#### Entries supplied

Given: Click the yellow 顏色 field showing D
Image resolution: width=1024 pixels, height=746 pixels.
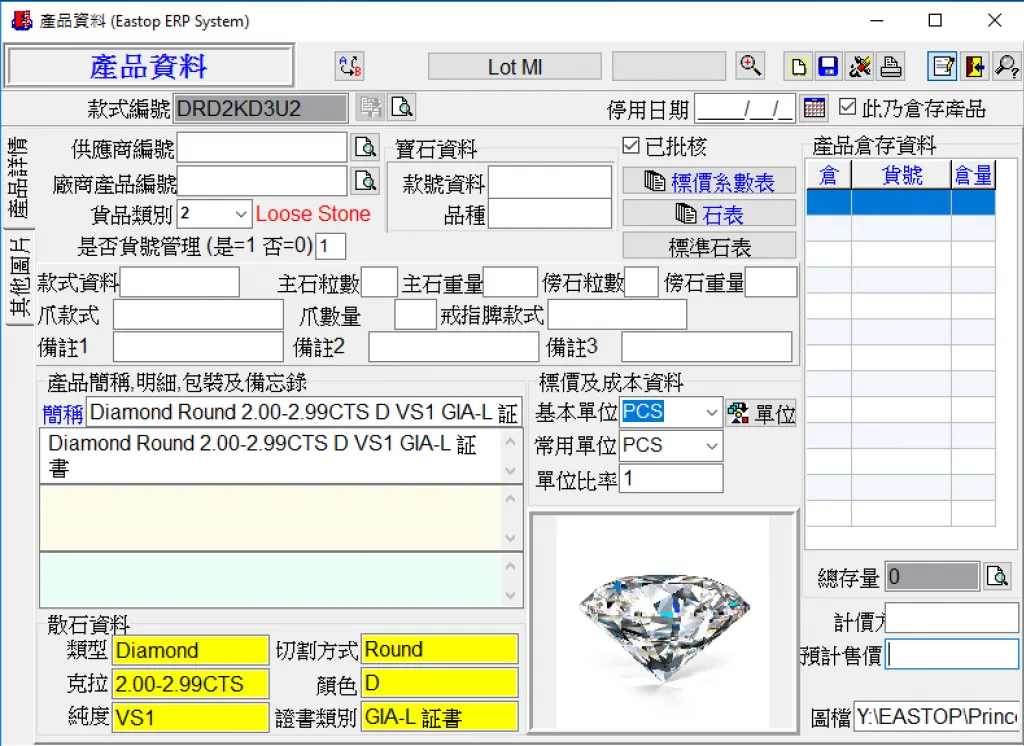Looking at the screenshot, I should (x=439, y=683).
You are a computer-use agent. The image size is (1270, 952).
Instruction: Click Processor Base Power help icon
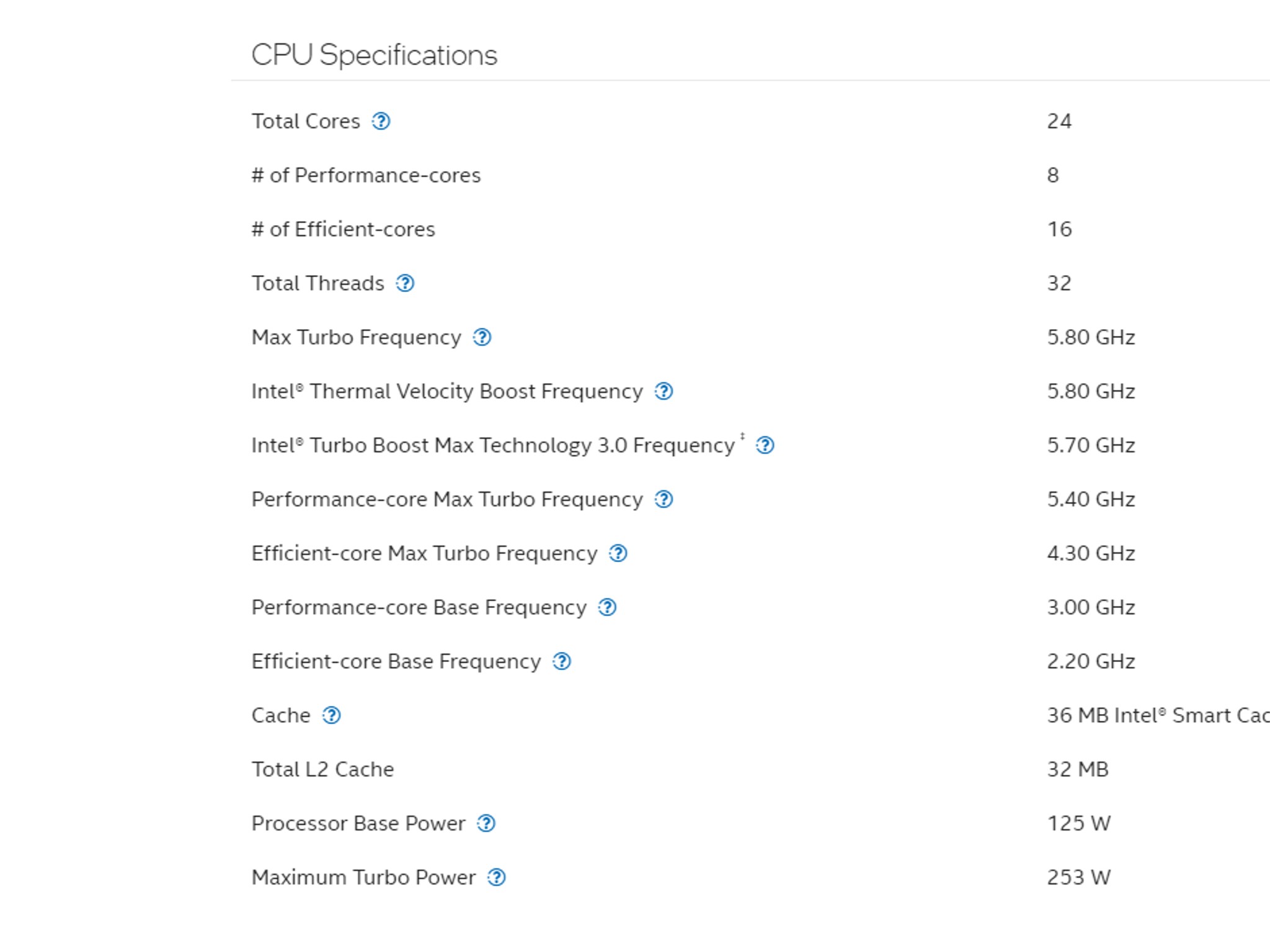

########

▶ [Assignment] Copy each record exactly. Leave any images out of the copy.

▶ [Response area]
Given: Click the yellow 顏色 field showing D
Image resolution: width=1024 pixels, height=746 pixels.
Looking at the screenshot, I should (x=439, y=683).
You are a computer-use agent. The image size is (1270, 952).
Instruction: Click Processor Base Power help icon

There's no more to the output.